Строгие суждения
Шрифт:
Читаете ли вы современные романы? Почему вы смеетесь?
Я смеюсь потому, что благонамеренные издатели все посылают мне – со словами «надеемся-Вам-это-понравится-так-же-как-понравилось-нам» – только один тип литературы: романы, начиненные непристойностями, заковыристыми словечками и происшествиями с претензией на сверхъестественность. Создается впечатление, что их пишет один и тот же автор – который не является и тенью моей тени.
Каково ваше мнение о так называемом «антиромане» во Франции?
Меня не интересуют литературные группы, течения, школы и так далее. Увлечь меня может только художник. Этого «антиромана» на самом деле не существует, но во Франции живет один великий писатель, Роб-Грийе; его работам гротескно подражает некоторое число банальных бумагомарателей, которым липовый ярлык оказывает коммерческое содействие.
Я
Вовсе нет. Я всегда был скверным оратором. Мой словарный запас обитает глубоко в сознании, и, чтобы выползти в область физического воплощения, ему необходима бумага. Спонтанное красноречие представляется мне чудом. Я переписал – зачастую по нескольку раз – каждое из своих когда-либо опубликованных слов. Мои карандаши переживают свои ластики.

* * * *

Задание -> Перепишите из текста отрывок между словами «Меня не интересуют» и «переживают свои ластики.» включительно. Опирайтесь только на текст.

Материал ->

* * * *

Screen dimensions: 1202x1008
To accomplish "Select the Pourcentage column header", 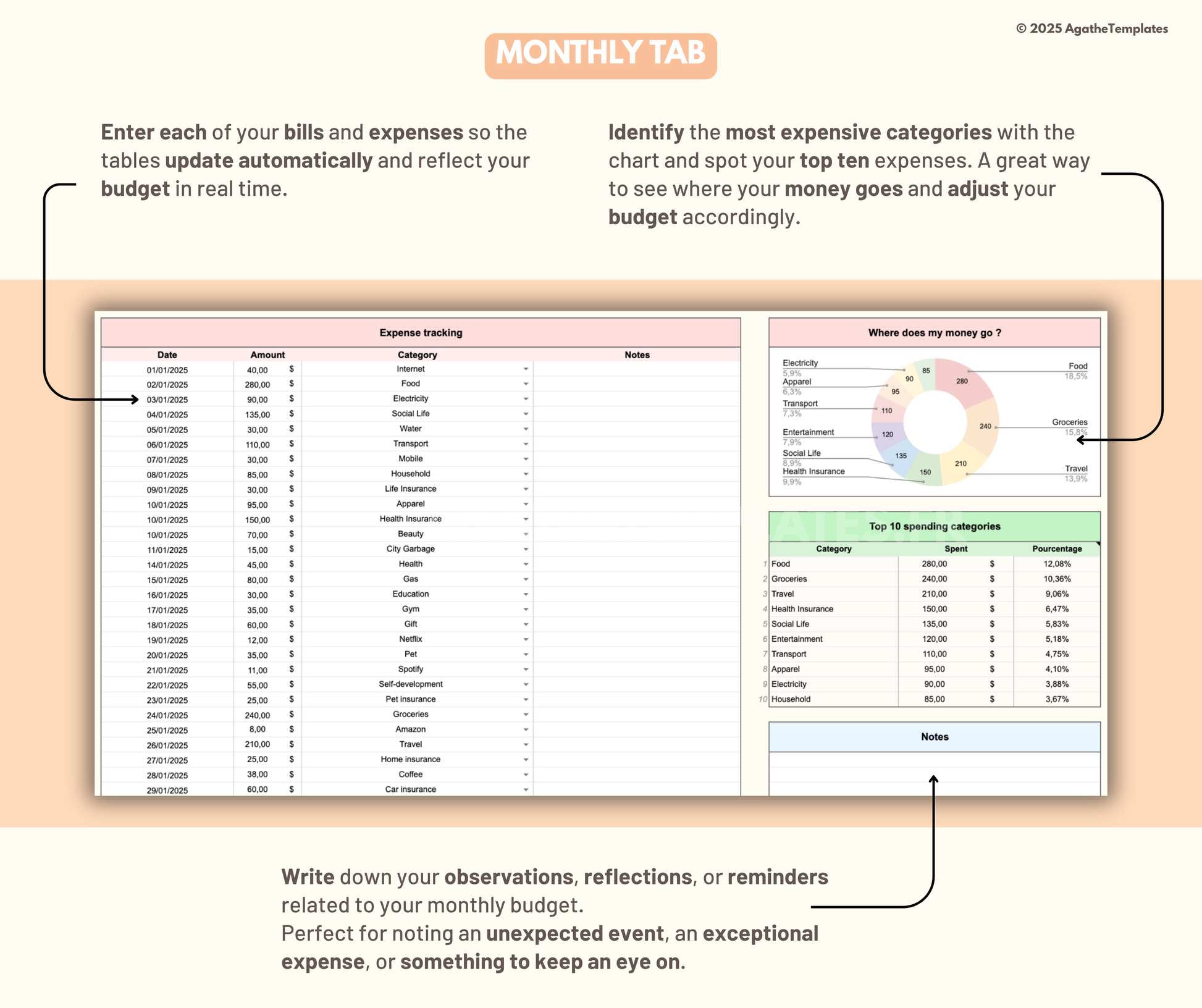I will (x=1056, y=549).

* * * *

Правильный ответ ->
Меня не интересуют литературные группы, течения, школы и так далее. Увлечь меня может только художник. Этого «антиромана» на самом деле не существует, но во Франции живет один великий писатель, Роб-Грийе; его работам гротескно подражает некоторое число банальных бумагомарателей, которым липовый ярлык оказывает коммерческое содействие.
Я
Вовсе нет. Я всегда был скверным оратором. Мой словарный запас обитает глубоко в сознании, и, чтобы выползти в область физического воплощения, ему необходима бумага. Спонтанное красноречие представляется мне чудом. Я переписал – зачастую по нескольку раз – каждое из своих когда-либо опубликованных слов. Мои карандаши переживают свои ластики.